They Once Ruled Ethiopia. Now They Are Fighting Its Government.

Mr. Abiy, who insists his dispute is with the ruling “clique” of Tigray, and not its people, has repeatedly promised a short campaign. Few experts believe that is likely. By some estimates, Tigray has 250,000 armed men, including special forces and militias. And its leaders, who have been anticipating this confrontation for more than a year, will not be easy to find.  

Ethiopian officials say their immediate goal is to topple the rebellious Tigray authorities and capture their 12-person executive committee: a group of politicians, ideologues and security officials, many veterans of Tigray’s last war in the 1980s.

One major target is Getachew Assefa, a Tigrayan hard-liner and former head of Ethiopia’s intelligence service, who has been on the run since 2018, when Mr. Abiy’s government issued a warrant for his arrest.
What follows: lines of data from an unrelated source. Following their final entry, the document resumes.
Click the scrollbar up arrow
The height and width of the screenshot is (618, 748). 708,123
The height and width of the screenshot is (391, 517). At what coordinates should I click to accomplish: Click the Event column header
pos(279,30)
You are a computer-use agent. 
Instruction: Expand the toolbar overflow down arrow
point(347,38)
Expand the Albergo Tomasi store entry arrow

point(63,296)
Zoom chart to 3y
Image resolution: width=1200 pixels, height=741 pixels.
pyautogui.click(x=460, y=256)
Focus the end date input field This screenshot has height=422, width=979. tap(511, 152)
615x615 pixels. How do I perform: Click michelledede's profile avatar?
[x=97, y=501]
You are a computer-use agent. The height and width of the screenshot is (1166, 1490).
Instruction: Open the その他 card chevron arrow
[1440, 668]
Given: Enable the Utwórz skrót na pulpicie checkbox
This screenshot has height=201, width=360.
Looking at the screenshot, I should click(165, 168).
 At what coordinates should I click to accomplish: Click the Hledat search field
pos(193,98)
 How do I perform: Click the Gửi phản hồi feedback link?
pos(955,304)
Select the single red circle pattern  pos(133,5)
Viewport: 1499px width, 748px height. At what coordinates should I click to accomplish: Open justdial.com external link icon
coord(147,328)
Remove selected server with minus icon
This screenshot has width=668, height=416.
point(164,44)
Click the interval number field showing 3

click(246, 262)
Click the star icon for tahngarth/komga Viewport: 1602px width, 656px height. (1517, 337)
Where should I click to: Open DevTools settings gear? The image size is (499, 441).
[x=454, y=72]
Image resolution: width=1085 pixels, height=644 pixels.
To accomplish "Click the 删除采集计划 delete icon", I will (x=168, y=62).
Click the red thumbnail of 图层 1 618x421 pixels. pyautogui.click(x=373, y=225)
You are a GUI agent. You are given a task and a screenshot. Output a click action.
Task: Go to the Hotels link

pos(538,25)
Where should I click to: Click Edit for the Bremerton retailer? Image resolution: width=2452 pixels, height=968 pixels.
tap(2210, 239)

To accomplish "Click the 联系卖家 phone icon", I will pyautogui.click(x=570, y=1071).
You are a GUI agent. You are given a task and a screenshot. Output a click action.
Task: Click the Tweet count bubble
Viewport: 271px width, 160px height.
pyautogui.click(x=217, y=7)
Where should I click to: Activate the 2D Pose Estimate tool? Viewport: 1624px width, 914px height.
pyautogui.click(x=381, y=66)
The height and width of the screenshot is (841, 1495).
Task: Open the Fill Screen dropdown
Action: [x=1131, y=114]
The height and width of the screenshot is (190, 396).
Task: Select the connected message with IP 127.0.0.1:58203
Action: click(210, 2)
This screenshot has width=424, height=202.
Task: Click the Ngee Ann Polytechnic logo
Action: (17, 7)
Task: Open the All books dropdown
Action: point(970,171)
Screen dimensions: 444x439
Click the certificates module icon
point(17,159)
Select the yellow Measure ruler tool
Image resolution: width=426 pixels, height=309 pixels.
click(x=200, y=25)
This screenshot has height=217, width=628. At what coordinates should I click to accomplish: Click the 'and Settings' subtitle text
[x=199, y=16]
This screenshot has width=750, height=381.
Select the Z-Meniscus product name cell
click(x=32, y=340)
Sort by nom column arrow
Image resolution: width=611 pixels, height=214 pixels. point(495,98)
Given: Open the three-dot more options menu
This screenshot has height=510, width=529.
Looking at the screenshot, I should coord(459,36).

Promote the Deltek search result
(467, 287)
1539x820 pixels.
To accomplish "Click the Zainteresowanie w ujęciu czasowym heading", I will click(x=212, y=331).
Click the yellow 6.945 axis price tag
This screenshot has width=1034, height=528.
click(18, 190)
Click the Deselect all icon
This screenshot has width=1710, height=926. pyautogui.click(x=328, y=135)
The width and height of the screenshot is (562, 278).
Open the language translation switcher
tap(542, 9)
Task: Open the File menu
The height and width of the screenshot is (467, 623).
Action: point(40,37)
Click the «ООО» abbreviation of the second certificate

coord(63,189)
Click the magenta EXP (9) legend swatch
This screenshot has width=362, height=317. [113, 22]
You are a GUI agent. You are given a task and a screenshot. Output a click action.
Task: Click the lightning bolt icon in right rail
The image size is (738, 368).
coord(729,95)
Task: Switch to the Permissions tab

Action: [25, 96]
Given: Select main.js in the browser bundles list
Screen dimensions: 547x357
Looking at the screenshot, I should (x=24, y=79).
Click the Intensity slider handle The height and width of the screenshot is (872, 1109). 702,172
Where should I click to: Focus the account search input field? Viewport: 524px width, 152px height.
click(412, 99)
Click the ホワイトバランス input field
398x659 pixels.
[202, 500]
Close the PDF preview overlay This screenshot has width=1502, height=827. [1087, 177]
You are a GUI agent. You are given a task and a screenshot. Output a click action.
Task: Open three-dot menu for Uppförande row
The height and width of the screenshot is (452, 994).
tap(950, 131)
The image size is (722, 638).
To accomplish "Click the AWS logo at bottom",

Even in power, Mr. Getachew was notoriously had to find. A single dated photo of him is in circulation. After the American ambassador then, Donald Yamamoto, obtained a rare meeting with Mr. Getachew in 2009, he noted his “hot temper and reclusive habits” and that he was known for “eccentric behavior and elusiveness.”

Other senior Tigrayans wanted by the government include an 80-year-old ideologue, a former foreign minister and the party president, Debretsion Gebremichael, considered a political moderate until tensions with Mr. Abiy exploded this year.

That dispute did not have to end in fighting, said Asnake Kefale, an associate professor of political science at Addis Ababa University. But a purported Tigrayan attack on an Ethiopian Army base in Tigray early this month “took the division, which could have been resolved through politics, to a war, with all the adverse consequences,” he added.